The input:
....
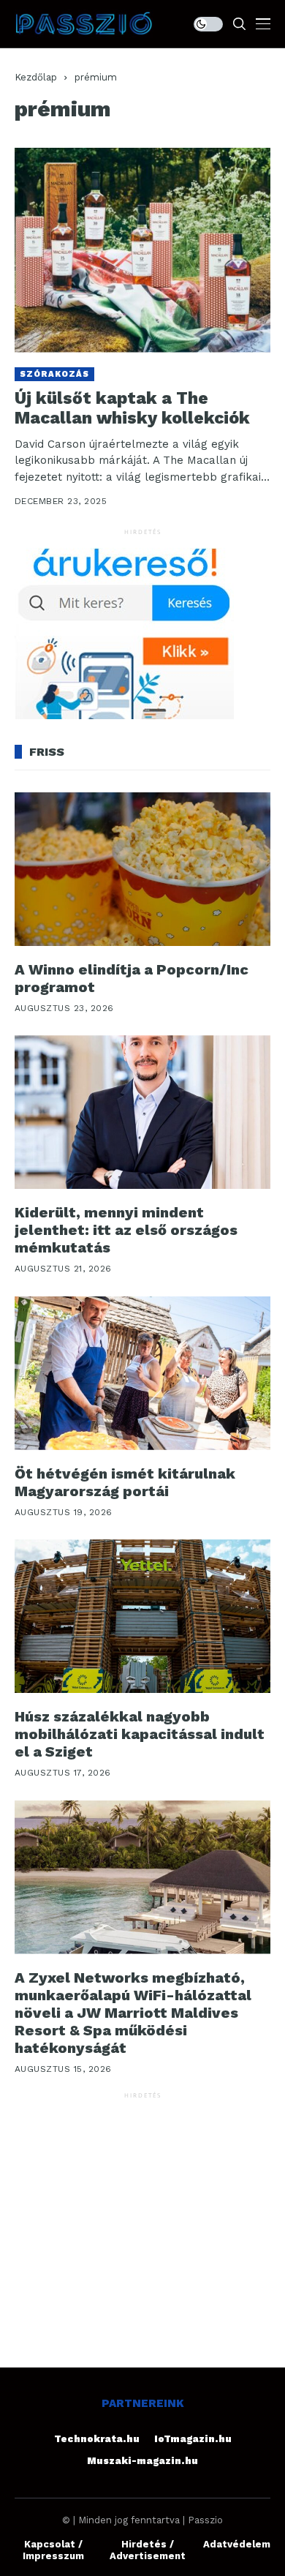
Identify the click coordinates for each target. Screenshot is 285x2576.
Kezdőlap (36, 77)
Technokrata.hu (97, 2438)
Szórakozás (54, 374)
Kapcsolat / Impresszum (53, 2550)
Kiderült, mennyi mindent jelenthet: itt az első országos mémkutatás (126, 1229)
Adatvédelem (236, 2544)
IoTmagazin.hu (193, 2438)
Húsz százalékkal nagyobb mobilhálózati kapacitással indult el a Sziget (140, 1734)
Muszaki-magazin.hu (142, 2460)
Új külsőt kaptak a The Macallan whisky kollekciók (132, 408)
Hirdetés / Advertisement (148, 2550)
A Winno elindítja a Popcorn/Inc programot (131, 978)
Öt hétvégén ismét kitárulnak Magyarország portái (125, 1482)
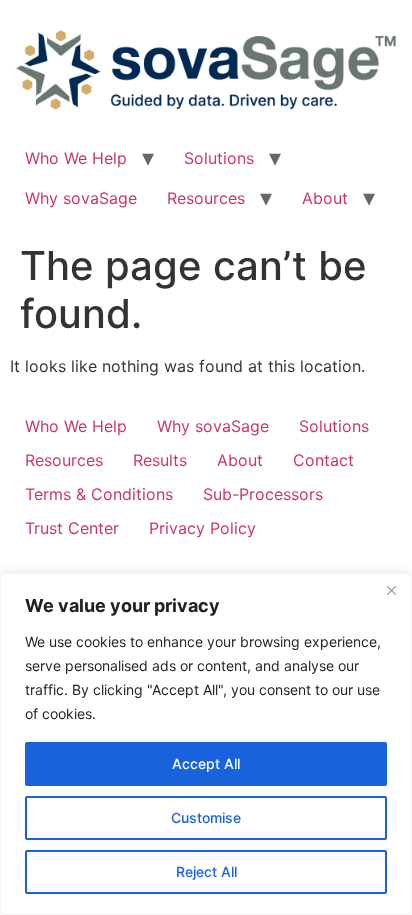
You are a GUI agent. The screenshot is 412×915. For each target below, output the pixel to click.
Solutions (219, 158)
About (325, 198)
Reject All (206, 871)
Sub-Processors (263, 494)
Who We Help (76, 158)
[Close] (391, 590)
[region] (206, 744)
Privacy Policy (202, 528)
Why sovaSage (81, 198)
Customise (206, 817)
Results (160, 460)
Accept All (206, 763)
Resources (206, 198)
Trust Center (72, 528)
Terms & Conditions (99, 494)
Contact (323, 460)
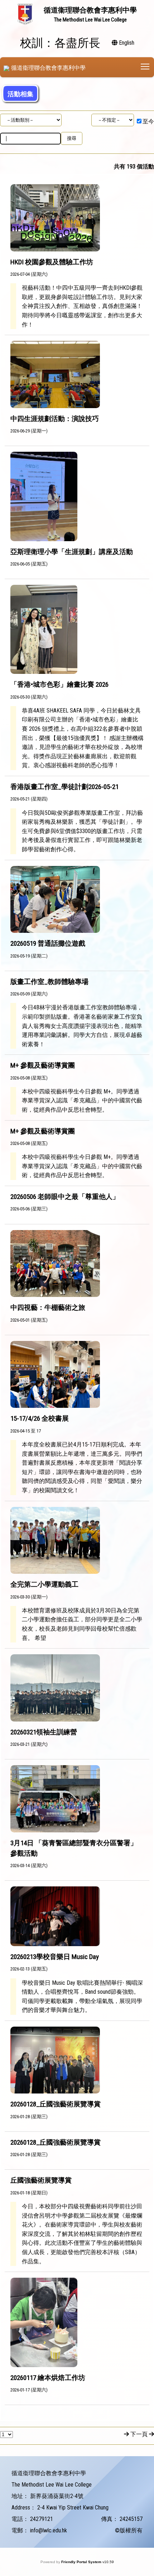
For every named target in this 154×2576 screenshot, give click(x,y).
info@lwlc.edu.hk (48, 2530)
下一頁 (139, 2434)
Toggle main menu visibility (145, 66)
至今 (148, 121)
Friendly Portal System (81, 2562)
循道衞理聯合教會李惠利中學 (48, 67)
....
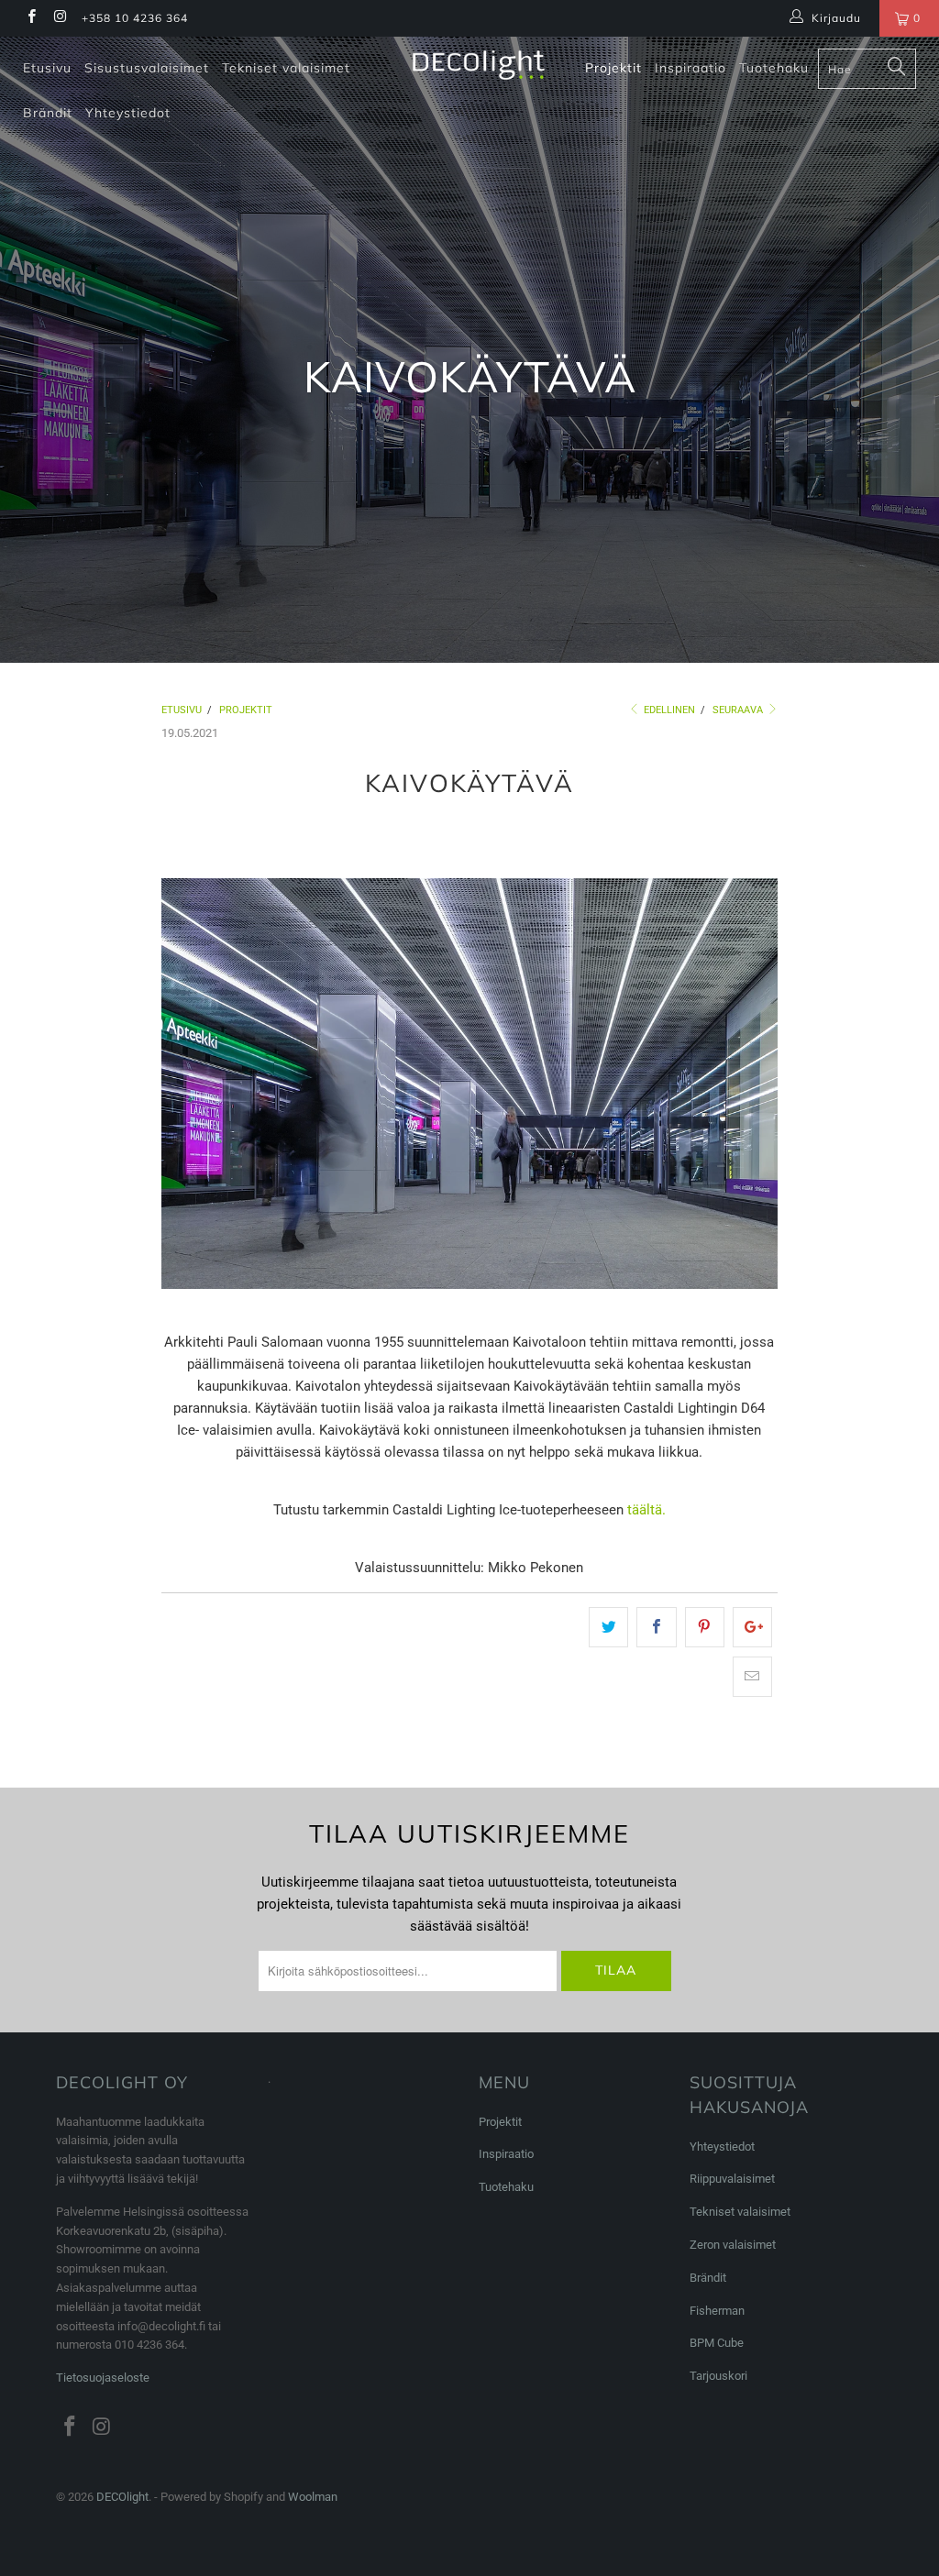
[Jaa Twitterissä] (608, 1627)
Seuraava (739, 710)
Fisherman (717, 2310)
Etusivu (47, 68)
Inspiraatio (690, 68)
....
Problem statement: Go line by line through the material above and return each one that includes "click".

Response area:
Identify the click coordinates for each target. Screenshot is 285x2576.
You are a GUI agent. The screenshot is 412×915. For each target below, output the pixel to click.
For every named target in this 154×2576 screenshot, give click(x,y).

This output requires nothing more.